Sunday, December 18, 2011

GF at UConn

Hi everyone! It’s been a while since I have posted, but I’ve been busy up at UConn So far, college is much different from high school, but in a good way. The most noticeable change is the sheer number of students. UConn’s undergraduate student body is composed of about 17,000 students; Westbrook, my hometown has less than 10,000 residents, and my high school only has 300 kids. Despite this drastic change, I am fitting in well and have met many new people. The atmosphere is also much different, as one would expect. I feel much more independent and in control of my own life, which I love.

Fortunately, the GF food situation is amazing here at UConn. I expected gluten-free eating choices in college to be repetitive and not too great. They have been just the opposite, in fact. All foods are labeled with nutrition cards; at the bottom of the card, there is a line of text that lists the common allergens present in the food. If I see “wheat” or “gluten” listed, I simply don’t eat the food provided. Following this method, I have not felt “gluten-sickness” (as I like to call it) since I’ve been here. The variety of gluten-free foods available is also impressive. For the most part, the meals I consume are regular foods available to other students – they just happen to be gluten-free. There is generally no separate part of the cafeteria with GF meal foods. This prevents students from standing out for being GF eaters, although this has never really bothered me.

In addition to the cooked foods, the dining halls also have frozen gluten-free bread products (and a dedicated GF toaster) that I can access on my own terms if I want a sandwich, bagel, or toast. If in the mood for pizza, the dining hall gave me a number I can call within a half hour to request a customizable freshly baked GF pizza. They will also cook GF pasta with a request. I’ve been to all eight dining halls on campus and have always had something to eat.

Other methods are also employed to assist students with Celiac disease or gluten-intolerance in picking safe food choices. For example, all dining halls have coolers with different tubs of ice cream. The labels on the ice cream usually list the allergens, or there is an easily accessible book of nutrition information (including allergens) available. The ice cream scoops sit in a water bath, which helps to eliminate cross-contamination from other ice creams, cones, etc. UConn even provides GF students with a list of gluten-free foods available at the retail dining locations in the Student Union area. This combination of factors has made the transition from home-cooked meals to UConn’s cafeteria pretty effortless (although, of course, my mom’s food is always better.)

All in all, I would strongly recommend UConn to any GF students considering it.
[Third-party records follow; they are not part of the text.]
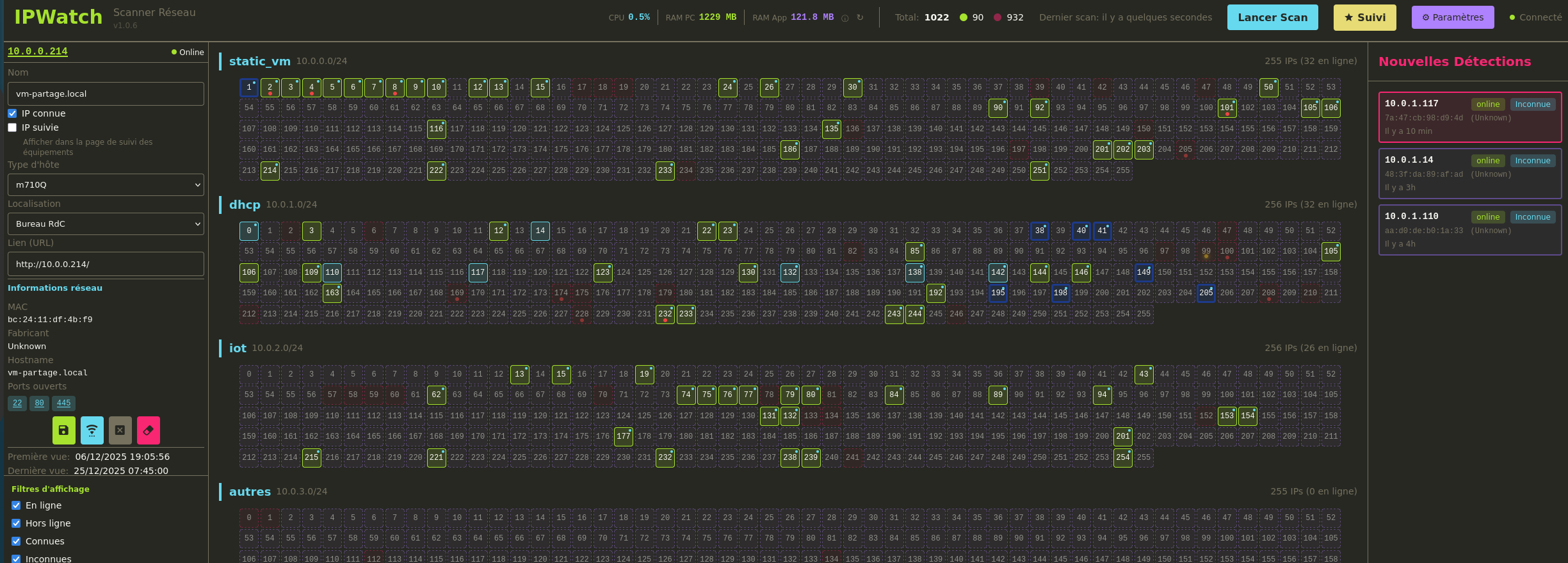Click the RAM App info icon
Screen dimensions: 1568x563
(845, 18)
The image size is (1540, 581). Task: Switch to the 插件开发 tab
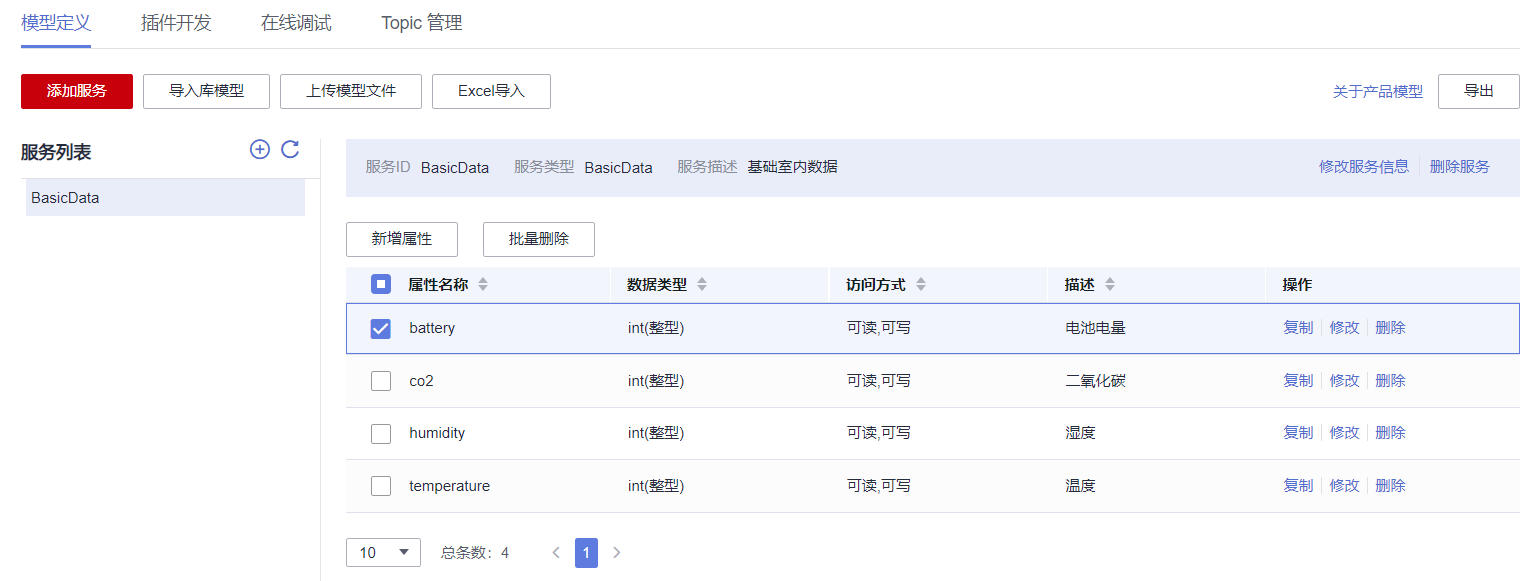click(176, 23)
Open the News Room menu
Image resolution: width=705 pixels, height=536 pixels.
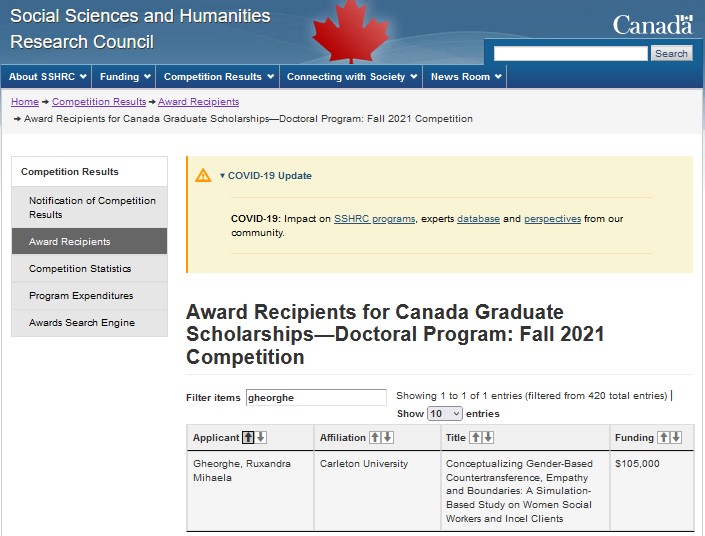click(466, 77)
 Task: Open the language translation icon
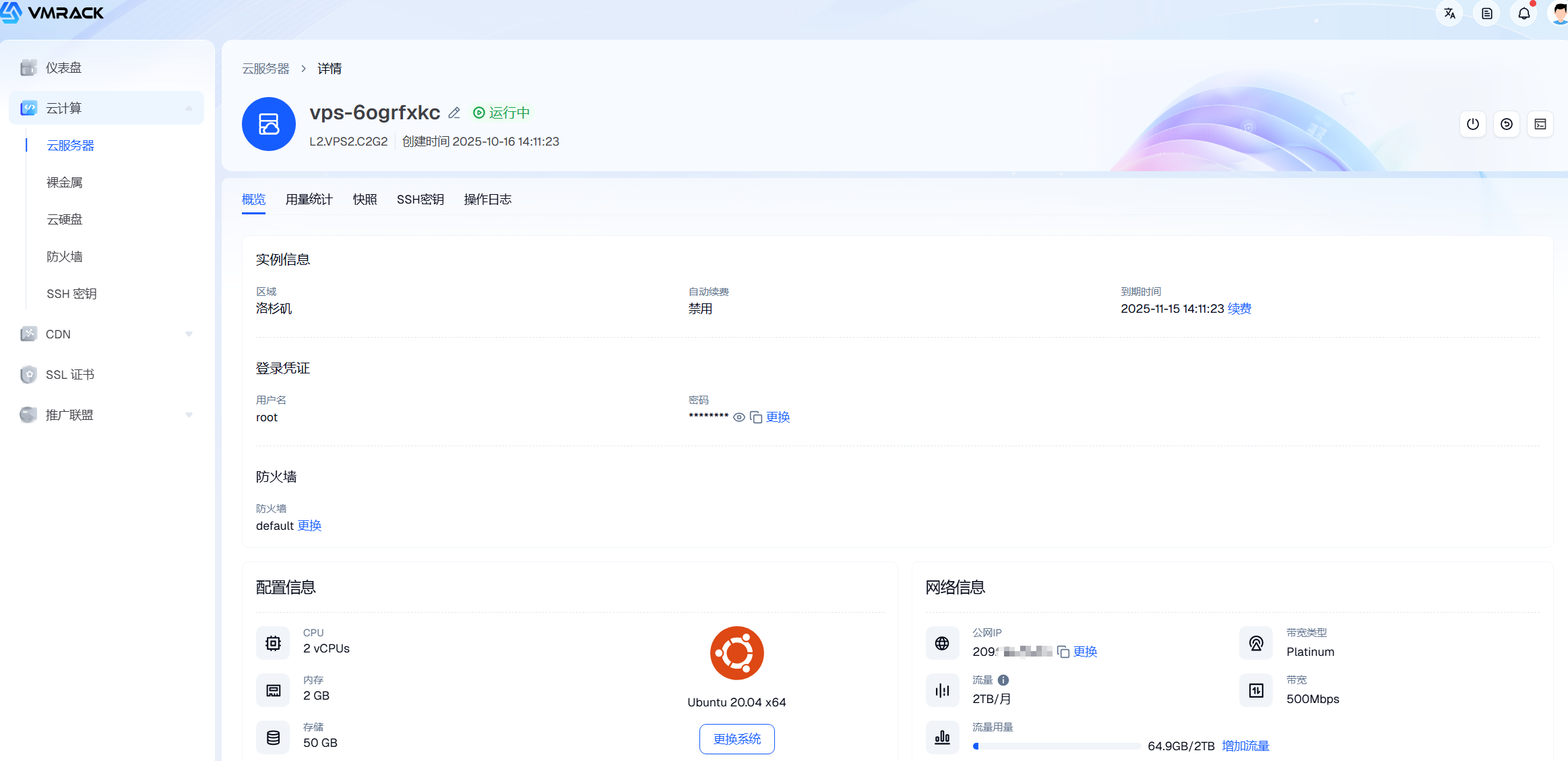pos(1449,13)
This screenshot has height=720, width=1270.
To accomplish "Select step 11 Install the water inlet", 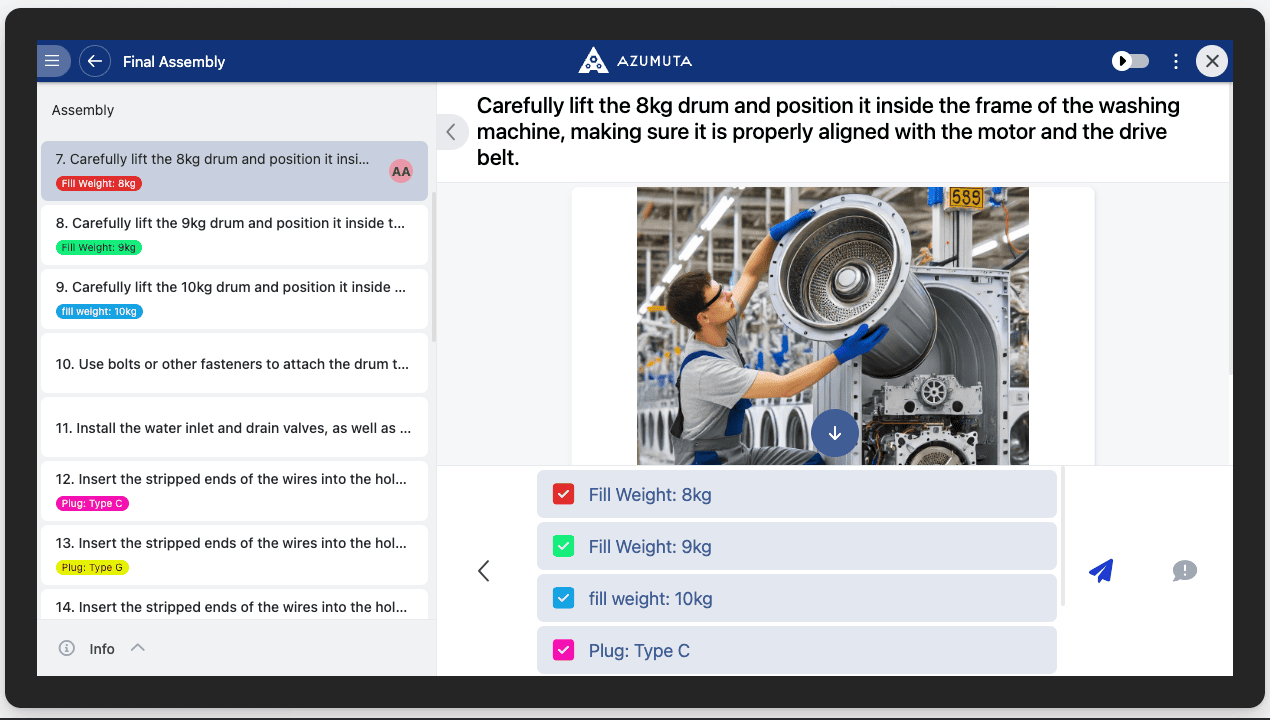I will 234,428.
I guarantee if you come here, you will have no problem finding good food to eat, and will not stand out. I’ve already met a few kids on a gluten-free diet. UConn is very GF friendly!

Wednesday, February 9, 2011

Update on Experiment/ College Status

Hi everyone!

I just wanted to give a quick update on my college acceptance and experiment status. Thankfully, I've been accepted into the University of Connecticut Honors Program. I'm very excited about this acceptance because UConn is one of my top choices and they have an outstanding gluten-free cafeteria.
As for my experiment, I just finished the first official test! Unfortunately, the electrophoresis technique that allows me to visualize the presence of the Celiac genes was unclear an inconclusive. I've made many adjustments to the procedure along the way, and will continue to test and adjust until I'm confident with the results. Stay posted! I'll provide soon provide an update once I've achieved a better set of data.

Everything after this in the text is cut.